> _Task objective_
Every line of the entries below from the one containing "Expand the Мультимедіа" to the one containing "Add a Light object from toolbar", both ends included, must be written out exactly. No other line belongs in the answer.

> _Records supplied_
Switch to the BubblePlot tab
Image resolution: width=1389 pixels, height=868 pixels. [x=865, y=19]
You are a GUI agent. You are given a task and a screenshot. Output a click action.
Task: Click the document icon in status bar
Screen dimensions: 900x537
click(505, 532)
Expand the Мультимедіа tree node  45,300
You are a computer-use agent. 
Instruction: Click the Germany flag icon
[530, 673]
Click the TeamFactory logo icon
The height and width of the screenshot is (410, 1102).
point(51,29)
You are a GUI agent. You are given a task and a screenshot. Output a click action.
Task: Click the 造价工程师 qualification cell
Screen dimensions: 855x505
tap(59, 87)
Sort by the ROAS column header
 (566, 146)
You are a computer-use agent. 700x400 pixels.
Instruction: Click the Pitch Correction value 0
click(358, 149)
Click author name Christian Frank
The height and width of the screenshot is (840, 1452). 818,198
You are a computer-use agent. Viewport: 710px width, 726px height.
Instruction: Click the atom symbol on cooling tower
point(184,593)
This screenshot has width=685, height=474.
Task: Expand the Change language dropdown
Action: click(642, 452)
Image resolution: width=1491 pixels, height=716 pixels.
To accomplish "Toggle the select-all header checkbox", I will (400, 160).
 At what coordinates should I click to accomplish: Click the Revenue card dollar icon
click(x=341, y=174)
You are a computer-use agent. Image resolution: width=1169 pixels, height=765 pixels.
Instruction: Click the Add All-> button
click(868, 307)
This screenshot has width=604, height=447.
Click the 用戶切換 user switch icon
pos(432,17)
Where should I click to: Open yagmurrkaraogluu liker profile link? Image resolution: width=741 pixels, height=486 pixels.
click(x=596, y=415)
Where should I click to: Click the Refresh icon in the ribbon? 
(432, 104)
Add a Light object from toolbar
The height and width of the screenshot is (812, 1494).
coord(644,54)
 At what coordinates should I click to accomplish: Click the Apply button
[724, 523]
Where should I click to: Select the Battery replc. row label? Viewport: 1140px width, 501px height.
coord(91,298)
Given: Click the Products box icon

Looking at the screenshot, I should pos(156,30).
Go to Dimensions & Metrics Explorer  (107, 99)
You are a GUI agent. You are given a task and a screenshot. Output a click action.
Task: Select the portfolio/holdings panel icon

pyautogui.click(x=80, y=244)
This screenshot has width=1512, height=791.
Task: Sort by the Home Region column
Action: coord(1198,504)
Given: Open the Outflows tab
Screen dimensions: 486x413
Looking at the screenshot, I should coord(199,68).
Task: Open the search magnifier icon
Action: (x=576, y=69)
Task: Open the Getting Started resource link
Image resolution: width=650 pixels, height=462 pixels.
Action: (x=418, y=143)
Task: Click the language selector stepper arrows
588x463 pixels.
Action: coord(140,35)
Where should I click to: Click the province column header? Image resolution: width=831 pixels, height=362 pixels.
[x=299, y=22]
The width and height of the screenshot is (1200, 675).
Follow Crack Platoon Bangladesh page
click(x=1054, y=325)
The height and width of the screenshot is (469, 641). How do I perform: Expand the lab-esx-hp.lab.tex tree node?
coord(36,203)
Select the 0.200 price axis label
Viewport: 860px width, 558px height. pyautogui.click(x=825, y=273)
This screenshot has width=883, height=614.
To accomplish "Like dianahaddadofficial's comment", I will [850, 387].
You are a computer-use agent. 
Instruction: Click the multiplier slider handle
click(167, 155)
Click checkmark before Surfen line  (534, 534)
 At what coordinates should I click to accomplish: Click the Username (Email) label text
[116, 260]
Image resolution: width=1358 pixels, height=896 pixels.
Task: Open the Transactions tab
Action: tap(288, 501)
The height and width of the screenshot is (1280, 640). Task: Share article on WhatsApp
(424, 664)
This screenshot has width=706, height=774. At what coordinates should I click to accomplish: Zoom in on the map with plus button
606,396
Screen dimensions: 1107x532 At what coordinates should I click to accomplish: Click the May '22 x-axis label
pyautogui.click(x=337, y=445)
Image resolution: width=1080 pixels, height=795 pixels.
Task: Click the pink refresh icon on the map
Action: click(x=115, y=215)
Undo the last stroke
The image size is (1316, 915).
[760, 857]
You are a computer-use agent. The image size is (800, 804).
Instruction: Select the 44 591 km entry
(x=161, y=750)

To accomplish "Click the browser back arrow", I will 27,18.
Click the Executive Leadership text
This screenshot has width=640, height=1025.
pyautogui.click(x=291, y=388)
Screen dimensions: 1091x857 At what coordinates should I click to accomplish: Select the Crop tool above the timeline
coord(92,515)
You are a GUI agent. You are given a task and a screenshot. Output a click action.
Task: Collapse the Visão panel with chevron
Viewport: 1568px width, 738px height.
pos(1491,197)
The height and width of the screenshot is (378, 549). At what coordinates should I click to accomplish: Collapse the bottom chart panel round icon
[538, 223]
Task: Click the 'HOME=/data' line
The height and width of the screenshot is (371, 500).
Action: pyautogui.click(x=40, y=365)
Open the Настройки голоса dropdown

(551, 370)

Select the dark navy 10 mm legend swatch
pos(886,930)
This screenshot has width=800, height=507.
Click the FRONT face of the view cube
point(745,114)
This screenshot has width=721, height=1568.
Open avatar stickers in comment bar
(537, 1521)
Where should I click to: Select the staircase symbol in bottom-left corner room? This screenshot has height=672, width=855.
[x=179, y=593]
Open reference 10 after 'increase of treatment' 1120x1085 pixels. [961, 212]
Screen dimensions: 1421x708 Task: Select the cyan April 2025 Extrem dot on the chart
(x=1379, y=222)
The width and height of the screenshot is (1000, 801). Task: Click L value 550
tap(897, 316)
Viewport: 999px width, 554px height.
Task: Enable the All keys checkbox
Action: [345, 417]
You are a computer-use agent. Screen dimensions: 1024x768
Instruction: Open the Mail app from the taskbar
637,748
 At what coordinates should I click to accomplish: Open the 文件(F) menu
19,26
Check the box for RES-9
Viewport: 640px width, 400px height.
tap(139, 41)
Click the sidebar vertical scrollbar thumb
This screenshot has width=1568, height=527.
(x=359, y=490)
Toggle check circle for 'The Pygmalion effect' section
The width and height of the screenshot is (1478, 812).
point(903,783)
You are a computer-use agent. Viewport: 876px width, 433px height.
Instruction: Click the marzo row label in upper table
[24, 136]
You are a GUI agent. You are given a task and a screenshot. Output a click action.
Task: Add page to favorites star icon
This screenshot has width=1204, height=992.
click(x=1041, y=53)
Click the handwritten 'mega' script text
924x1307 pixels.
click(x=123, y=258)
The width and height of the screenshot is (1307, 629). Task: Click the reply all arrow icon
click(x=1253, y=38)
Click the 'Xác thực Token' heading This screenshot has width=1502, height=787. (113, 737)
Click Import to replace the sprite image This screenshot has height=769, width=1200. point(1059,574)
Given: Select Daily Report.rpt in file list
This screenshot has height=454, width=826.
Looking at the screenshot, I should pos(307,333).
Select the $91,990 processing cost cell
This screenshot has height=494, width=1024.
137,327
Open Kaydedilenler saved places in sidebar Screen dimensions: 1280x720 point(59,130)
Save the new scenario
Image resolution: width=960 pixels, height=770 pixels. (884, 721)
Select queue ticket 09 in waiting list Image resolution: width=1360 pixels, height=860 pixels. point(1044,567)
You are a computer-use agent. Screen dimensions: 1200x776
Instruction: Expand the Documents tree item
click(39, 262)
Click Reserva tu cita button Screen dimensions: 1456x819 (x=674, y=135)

> _Reply to the task_
Expand the Мультимедіа tree node  45,300
You are a computer-use agent. 
Instruction: Click the Germany flag icon
[530, 673]
Click the TeamFactory logo icon
The height and width of the screenshot is (410, 1102).
point(51,29)
You are a GUI agent. You are given a task and a screenshot. Output a click action.
Task: Click the 造价工程师 qualification cell
Screen dimensions: 855x505
tap(59, 87)
Sort by the ROAS column header
 (566, 146)
You are a computer-use agent. 700x400 pixels.
Instruction: Click the Pitch Correction value 0
click(358, 149)
Click author name Christian Frank
The height and width of the screenshot is (840, 1452). 818,198
You are a computer-use agent. Viewport: 710px width, 726px height.
Instruction: Click the atom symbol on cooling tower
point(184,593)
This screenshot has width=685, height=474.
Task: Expand the Change language dropdown
Action: click(642, 452)
Image resolution: width=1491 pixels, height=716 pixels.
To accomplish "Toggle the select-all header checkbox", I will (400, 160).
 At what coordinates should I click to accomplish: Click the Revenue card dollar icon
click(x=341, y=174)
You are a computer-use agent. Image resolution: width=1169 pixels, height=765 pixels.
Instruction: Click the Add All-> button
click(868, 307)
This screenshot has width=604, height=447.
Click the 用戶切換 user switch icon
pos(432,17)
Where should I click to: Open yagmurrkaraogluu liker profile link? Image resolution: width=741 pixels, height=486 pixels.
click(x=596, y=415)
Where should I click to: Click the Refresh icon in the ribbon? 
(432, 104)
Add a Light object from toolbar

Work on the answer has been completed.